Incompatibility at the emotional level despite being purely perfect at the physical.
And thank you for thinking I am great...I'm working on it truly.




ChasingOblivion -> RE: asking for a collar back (6/30/2009 1:48:26 AM)

You do deserve better. No one (at least no one sane) is happy every moment of every day, and for anyone to expect that is patently unreasonable. Honestly, he sounds like an emotional zero. Is it really worth it to subject yourself to a relationship with someone who (and I'm reading between the lines here) is really nothing more than insanely hot and a great lay?
If all you want is the physical aspect, why don't you just ask if he'd be interested  in just being a sex buddy?
It's just a thought.




Prinsexx -> RE: asking for a collar back (6/30/2009 2:40:49 AM)

quote:

ORIGINAL: ChasingOblivion

You do deserve better. No one (at least no one sane) is happy every moment of every day, and for anyone to expect that is patently unreasonable. Honestly, he sounds like an emotional zero. Is it really worth it to subject yourself to a relationship with someone who (and I'm reading between the lines here) is really nothing more than insanely hot and a great lay?
If all you want is the physical aspect, why don't you just ask if he'd be interested  in just being a sex buddy?
It's just a thought.


Yes. A sex buddy. I'm just posing a question here... what proportion of those males here, dom types in particular, who label themselves 'Masters' are here for kinky sex? Not a judgment.
I'm sure if I was a hot blooded male,(given the fact that I am a hot blooded female) and according to what is generally agreed, on Fet life, Alt and Collar...that males get a hard deal 'getting it'.. it would be tempting to label oneself as a Master just for the ride.
Putting a collar round a willing girl's neckmust be a turn on for many.
The responsibilities of the collar.. well that's another thing.
I suppose I am answering my own question really  'cos it's really like asking him to ;have some emotional connection' to me when he's having sex... or at least it's me (with my experience) trying to suggest he understands what a collar means.. to me and to him.
No judgment.
I have done sex buddies but they really only satisfy an itch not a wound.




ChasingOblivion -> RE: asking for a collar back (6/30/2009 3:12:57 AM)

If he's not capable of an emotionally satisfying relationship, and a purely physical relationship would not be ultimately satisfying to you, then yes, you have answered your own question. Either way, you deserve someone who not only can satisfy all your needs (emotional, physical, mental, spiritual, etc) but who WANTS to. I hope you find what you're looking for. [:)]




IronBear -> RE: asking for a collar back (6/30/2009 4:30:09 AM)

quote:

ORIGINAL: Prinsexx

Excuse me if this seems a stupid question. This is the first time I think if memory serves me well that I have asked a question iin Ask a Master forum. I am usually in General bdsm discussion.My question(s):
Habing released oneself, and it being accepted, is it possible for a slave to asl for a collar back?
How would this be considered?
What is the general code of conduct?
Thank you so much.
Prin



What an interesting discussion subject Prin, thank you for posting it here. 

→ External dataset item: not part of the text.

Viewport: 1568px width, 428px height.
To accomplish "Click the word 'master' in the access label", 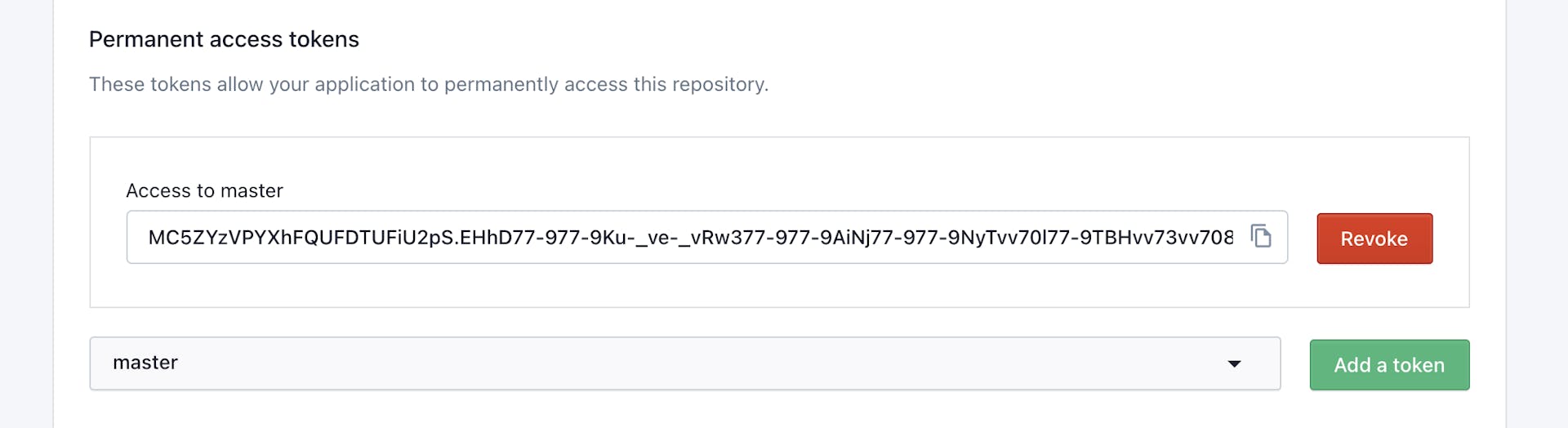I will click(252, 191).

I have witnessed this a couple of times, and I do mean literally been the official witness in each case. I knew the reasons the slave was released in both cases and I knew why the collar was reissued too. How such things are received and the protocols involved is going to depend very much on the dynamics involved but as Steel has already commented, if they want you back, they will take you back unless there is a good reason not to.

In cases where a slave has either begged for release or been released to deal with something which was interfering with her collar, I imagine that the separating should have been friendly. If not then the odds may be against a reunion. If it is the case where a slave self released (Mostly because of an absent Master) things will again depend on the reasons and people involved. But then you knew this didn't you?